* **Dataset content**:
· · · ·
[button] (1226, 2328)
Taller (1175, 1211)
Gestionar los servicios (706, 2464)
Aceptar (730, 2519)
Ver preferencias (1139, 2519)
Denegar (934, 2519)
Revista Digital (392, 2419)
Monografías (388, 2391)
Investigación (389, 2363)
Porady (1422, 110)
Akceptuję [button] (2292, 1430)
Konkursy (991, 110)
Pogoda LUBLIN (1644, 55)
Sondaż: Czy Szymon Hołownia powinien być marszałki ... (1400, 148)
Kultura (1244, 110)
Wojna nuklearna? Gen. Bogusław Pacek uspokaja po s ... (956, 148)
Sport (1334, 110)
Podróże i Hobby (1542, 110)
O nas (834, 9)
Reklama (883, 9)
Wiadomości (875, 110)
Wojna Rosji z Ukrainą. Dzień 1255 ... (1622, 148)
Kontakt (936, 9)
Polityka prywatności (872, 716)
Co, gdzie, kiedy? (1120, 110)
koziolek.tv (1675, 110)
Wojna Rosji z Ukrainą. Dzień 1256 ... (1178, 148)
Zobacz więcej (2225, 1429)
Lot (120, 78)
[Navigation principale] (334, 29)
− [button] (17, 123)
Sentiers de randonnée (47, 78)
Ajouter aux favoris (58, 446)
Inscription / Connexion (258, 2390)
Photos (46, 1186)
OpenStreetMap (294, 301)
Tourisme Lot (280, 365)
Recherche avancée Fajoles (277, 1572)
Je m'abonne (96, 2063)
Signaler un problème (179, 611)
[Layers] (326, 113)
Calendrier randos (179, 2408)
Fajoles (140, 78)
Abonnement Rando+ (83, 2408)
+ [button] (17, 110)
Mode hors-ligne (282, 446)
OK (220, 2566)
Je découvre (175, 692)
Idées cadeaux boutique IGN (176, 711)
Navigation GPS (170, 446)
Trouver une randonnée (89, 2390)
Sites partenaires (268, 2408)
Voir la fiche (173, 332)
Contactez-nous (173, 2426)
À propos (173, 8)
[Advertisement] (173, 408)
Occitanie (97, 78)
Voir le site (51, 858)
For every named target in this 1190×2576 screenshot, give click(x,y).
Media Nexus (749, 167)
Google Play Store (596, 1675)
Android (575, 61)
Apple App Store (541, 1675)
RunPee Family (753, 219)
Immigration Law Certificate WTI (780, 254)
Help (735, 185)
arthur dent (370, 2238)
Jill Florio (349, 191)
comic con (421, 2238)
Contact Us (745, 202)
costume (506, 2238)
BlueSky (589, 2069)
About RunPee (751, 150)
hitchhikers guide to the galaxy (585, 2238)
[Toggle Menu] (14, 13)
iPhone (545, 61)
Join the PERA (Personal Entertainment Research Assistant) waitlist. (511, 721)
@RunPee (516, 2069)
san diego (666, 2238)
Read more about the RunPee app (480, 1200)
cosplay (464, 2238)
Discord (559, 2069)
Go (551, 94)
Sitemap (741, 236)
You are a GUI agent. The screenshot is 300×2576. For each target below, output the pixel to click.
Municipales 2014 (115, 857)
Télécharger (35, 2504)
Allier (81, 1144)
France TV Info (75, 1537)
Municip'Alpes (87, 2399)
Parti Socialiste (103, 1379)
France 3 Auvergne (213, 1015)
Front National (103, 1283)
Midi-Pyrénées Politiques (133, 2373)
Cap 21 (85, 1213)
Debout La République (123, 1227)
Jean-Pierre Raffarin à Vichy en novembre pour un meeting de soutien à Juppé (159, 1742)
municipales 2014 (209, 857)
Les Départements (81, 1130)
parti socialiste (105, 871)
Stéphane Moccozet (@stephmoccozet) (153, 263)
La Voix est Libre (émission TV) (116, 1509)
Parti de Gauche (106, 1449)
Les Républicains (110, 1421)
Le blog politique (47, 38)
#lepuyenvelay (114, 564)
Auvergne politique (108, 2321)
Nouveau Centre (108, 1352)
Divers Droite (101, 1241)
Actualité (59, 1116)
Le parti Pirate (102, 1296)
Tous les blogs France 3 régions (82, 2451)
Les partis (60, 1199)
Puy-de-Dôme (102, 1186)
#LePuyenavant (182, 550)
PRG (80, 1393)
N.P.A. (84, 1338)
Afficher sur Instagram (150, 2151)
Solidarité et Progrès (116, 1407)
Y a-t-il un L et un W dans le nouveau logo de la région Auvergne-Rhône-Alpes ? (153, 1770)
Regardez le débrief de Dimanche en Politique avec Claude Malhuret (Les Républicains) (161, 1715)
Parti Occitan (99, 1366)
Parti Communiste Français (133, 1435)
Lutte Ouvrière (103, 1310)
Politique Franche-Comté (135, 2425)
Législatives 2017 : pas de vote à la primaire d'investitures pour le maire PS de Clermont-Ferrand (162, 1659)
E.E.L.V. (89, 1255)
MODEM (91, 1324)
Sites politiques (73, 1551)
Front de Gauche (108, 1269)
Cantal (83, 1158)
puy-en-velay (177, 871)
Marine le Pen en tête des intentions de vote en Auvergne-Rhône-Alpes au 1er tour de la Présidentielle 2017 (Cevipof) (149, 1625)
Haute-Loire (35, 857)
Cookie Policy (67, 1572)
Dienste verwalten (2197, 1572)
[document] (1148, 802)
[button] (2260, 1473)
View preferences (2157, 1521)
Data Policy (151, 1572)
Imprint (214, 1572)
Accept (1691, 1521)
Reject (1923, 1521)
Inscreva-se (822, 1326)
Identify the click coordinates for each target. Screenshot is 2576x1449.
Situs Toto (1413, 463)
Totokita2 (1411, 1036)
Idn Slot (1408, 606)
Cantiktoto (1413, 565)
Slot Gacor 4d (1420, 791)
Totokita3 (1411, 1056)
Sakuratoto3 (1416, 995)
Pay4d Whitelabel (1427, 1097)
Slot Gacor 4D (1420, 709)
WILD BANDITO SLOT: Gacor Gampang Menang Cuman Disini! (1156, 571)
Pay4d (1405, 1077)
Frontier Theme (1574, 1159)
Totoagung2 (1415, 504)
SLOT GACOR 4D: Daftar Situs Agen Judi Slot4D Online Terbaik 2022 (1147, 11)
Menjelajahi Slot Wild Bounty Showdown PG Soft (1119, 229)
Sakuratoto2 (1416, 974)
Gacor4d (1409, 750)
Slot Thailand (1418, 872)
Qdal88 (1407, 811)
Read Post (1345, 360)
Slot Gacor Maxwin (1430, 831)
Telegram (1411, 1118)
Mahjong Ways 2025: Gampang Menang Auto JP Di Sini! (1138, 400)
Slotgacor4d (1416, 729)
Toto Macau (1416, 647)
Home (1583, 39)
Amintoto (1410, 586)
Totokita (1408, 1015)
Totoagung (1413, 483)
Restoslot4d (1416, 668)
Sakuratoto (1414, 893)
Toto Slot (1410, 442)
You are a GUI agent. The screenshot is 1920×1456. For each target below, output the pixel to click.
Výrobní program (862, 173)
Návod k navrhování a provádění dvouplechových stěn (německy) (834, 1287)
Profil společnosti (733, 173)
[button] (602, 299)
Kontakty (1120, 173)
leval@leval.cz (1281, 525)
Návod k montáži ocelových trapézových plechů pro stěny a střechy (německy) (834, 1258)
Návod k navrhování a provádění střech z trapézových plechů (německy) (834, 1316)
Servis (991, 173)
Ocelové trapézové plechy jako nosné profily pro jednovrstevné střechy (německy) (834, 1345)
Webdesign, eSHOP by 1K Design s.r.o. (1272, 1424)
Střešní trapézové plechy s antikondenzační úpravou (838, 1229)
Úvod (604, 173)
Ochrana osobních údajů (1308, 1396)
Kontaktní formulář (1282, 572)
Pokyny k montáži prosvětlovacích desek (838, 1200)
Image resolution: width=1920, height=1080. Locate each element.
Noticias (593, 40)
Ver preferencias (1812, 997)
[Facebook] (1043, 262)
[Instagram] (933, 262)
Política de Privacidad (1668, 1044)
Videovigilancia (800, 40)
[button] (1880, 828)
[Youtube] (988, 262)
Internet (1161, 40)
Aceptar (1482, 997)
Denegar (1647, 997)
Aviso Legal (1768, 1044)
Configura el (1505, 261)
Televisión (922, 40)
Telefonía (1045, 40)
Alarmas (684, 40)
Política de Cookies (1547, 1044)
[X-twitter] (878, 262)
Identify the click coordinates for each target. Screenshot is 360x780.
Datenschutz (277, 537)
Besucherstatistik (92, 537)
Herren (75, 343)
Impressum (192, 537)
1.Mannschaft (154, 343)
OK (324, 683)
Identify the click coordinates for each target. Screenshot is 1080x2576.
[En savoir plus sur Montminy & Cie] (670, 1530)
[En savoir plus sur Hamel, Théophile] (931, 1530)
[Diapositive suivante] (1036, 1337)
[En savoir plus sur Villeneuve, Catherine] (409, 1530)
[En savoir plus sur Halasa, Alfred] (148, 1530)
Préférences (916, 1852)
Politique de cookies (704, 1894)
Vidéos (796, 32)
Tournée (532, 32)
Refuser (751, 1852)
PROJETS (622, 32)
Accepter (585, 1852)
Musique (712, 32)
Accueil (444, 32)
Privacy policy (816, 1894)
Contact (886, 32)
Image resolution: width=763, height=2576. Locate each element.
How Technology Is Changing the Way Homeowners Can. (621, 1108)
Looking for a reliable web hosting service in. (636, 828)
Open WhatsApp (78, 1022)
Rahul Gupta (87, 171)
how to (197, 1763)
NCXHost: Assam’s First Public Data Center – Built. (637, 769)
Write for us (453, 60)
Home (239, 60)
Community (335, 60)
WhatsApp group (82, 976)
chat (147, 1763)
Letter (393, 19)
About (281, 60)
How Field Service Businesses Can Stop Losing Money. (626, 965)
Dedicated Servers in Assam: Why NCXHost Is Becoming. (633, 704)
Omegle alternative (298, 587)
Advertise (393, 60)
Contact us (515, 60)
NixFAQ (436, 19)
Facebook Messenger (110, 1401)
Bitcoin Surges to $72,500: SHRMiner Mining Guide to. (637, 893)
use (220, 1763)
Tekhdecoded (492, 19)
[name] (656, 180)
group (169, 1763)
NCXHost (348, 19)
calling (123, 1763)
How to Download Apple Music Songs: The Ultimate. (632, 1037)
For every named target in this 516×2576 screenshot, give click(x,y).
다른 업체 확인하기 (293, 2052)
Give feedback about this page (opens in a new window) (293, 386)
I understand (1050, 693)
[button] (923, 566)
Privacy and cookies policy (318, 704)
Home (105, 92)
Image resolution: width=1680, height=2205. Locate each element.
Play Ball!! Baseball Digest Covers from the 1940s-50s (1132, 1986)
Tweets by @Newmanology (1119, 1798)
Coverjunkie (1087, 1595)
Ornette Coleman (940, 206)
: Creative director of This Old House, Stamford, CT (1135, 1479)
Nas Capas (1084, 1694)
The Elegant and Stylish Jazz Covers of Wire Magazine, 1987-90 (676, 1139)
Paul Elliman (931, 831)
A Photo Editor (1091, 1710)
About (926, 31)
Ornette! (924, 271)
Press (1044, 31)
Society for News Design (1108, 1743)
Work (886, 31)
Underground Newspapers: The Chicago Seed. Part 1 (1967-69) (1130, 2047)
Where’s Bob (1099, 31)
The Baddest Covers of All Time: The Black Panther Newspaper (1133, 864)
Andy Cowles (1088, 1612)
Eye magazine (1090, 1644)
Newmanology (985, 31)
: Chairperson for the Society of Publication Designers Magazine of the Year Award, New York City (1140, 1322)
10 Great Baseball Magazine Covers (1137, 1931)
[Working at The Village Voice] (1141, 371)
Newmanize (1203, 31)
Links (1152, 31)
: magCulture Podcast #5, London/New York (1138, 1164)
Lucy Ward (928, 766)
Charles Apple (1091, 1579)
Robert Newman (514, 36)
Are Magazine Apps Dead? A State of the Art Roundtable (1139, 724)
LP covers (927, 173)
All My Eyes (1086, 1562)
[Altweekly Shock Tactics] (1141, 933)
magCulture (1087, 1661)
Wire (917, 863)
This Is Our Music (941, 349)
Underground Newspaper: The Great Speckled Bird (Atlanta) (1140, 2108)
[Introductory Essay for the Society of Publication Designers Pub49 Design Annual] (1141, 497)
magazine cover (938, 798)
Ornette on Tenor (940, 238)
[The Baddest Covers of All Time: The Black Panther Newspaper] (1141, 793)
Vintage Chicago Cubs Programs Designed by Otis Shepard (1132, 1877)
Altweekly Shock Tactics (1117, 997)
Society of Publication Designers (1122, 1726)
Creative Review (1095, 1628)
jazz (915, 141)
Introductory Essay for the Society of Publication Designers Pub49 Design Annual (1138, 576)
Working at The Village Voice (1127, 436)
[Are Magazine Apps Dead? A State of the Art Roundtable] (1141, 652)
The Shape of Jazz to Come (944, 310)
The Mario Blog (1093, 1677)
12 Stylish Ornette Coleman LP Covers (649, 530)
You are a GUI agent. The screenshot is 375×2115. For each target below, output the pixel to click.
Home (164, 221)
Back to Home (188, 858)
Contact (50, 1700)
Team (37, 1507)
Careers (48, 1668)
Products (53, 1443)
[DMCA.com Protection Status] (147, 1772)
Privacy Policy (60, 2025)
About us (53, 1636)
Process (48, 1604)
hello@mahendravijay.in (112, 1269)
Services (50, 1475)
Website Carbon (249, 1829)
· · · ·
* **Exercise directions**: Could you transcribe the entries above word for word, from the line with "Frontier Theme (1574, 1159)" down to the line with "Pokyny k montáži", keeping both?

* **Exercise solution**:
Frontier Theme (1574, 1159)
Totoagung2 (1415, 504)
SLOT GACOR 4D: Daftar Situs Agen Judi Slot4D Online Terbaik 2022 (1147, 11)
Menjelajahi Slot Wild Bounty Showdown PG Soft (1119, 229)
Sakuratoto2 (1416, 974)
Gacor4d (1409, 750)
Slot Thailand (1418, 872)
Qdal88 (1407, 811)
Read Post (1345, 360)
Slot Gacor Maxwin (1430, 831)
Telegram (1411, 1118)
Mahjong Ways 2025: Gampang Menang Auto JP Di Sini! (1138, 400)
Slotgacor4d (1416, 729)
Toto Macau (1416, 647)
Home (1583, 39)
Amintoto (1410, 586)
Totokita (1408, 1015)
Totoagung (1413, 483)
Restoslot4d (1416, 668)
Sakuratoto (1414, 893)
Toto Slot (1410, 442)
You are a GUI agent. The screenshot is 1920×1456. For each target below, output the pixel to click.
Výrobní program (862, 173)
Návod k navrhování a provádění dvouplechových stěn (německy) (834, 1287)
Profil společnosti (733, 173)
[button] (602, 299)
Kontakty (1120, 173)
leval@leval.cz (1281, 525)
Návod k montáži ocelových trapézových plechů pro stěny a střechy (německy) (834, 1258)
Návod k navrhování a provádění střech z trapézových plechů (německy) (834, 1316)
Servis (991, 173)
Ocelové trapézové plechy jako nosné profily pro jednovrstevné střechy (německy) (834, 1345)
Webdesign, eSHOP by 1K Design s.r.o. (1272, 1424)
Střešní trapézové plechy s antikondenzační úpravou (838, 1229)
Úvod (604, 173)
Ochrana osobních údajů (1308, 1396)
Kontaktní formulář (1282, 572)
Pokyny k montáži prosvětlovacích desek (838, 1200)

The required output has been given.